La madre rientra a casa, guarda suo figlio e non gli dice niente. Sa che si avvicina il momento del rientro a casa di quell’uomo che ancora turberà la loro vita. La scheda di valutazione la nasconde fra la biancheria in camera da letto. Prepara la tavola e accarezza suo figlio, prima piano, poi lo stringe forte, senza parole.

Quella stretta potrebbe essere l’ultima, perché quello che sarebbe suo marito secondo la legge, ha promesso che prima o poi l’ammazzerà, che a casa comanda lui e lei deve ubbidire e basta.

I vicini si sono abituati alle urla della donna, soprattutto di notte, ma le pareti che dividono le case, non sono dure quanto quelle dei cuori che scelgono di non intervenire, che non chiamano la polizia, che non sanno mai niente.

Non hanno sentito niente, quegli ignavi che Dante ha spedito in Inferno, che agli odiosi microfoni di cronisti pronti a tutto e con il pelo sullo stomaco, una volta che la madre è stata ammazzata, diranno che andava tutto bene, che lui, l’assassino, sembrava una brava persona.

Ora vien da chiedersi quanti e quali siano i silenzi che ricadono sulla vita di chi si sente in pericolo, quante e quali siano le motivazioni per prevenire, aiutare una famiglia con questi problemi.

Qualche bambino può contare sui nonni, sui parenti. Altri vengono affidati a famiglie che li possano amare, curare, accoglierli nella loro vita.

Mi ha colpito il titolo del libro di Ivano Dionigi: “Quando la vita ti viene a trovare” e parla di Lucrezio, Seneca e noi. Una riflessione profonda sulla vita “che ci viene a trovare”. E subito ripenso a quei bambini, che magari quando saranno più grandi potranno approfittare del dono in denaro previsto da quel decreto ministeriale che faciliterà alcuni momenti della vita che sarà, quando sarà ancora lei, la vita, ad andarli a trovare. Forse porterà dei doni, chissà.

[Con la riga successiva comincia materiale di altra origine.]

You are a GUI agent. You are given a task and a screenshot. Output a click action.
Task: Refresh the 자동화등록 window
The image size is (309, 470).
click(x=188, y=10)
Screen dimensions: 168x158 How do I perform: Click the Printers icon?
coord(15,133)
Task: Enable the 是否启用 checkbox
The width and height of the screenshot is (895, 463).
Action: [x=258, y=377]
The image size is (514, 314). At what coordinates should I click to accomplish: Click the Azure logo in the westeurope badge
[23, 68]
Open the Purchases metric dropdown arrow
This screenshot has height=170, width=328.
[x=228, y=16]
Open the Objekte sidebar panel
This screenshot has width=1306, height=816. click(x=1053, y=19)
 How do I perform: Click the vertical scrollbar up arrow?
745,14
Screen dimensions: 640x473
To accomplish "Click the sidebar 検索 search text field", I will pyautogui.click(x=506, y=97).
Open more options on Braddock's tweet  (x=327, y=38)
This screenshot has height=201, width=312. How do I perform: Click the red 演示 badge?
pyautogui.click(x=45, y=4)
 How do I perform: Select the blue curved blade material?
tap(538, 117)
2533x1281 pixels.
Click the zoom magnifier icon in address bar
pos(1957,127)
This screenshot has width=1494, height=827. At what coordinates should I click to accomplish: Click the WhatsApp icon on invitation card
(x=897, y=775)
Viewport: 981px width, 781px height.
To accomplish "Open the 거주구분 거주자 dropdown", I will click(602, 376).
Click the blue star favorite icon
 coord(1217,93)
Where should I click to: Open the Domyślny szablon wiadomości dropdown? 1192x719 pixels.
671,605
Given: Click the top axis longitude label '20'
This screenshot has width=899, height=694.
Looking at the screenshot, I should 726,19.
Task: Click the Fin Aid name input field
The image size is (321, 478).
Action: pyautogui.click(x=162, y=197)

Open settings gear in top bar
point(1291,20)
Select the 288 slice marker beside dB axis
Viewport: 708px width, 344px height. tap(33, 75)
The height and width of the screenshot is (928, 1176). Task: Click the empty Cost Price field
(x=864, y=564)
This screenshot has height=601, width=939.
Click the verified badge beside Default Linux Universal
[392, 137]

Una gratitudine commossa nel titolo del libro di Dionigi mi fa pensare al perché i bambini siano visitati da tanta crudeltà e perché tutto non si spezza o si ricompone quando succedono fatti tremendi.

Invece tutto continua come prima, la sfortuna perseguita gli infelici e se questi ultimi sono bambini, il mondo non li vede, non ce la fa, la famiglia non ha forza, la scuola non ha i mezzi e le risorse per muoversi a loro favore.

Sì, il mondo va avanti, anzi, indietro, quando la vita ci viene a trovare.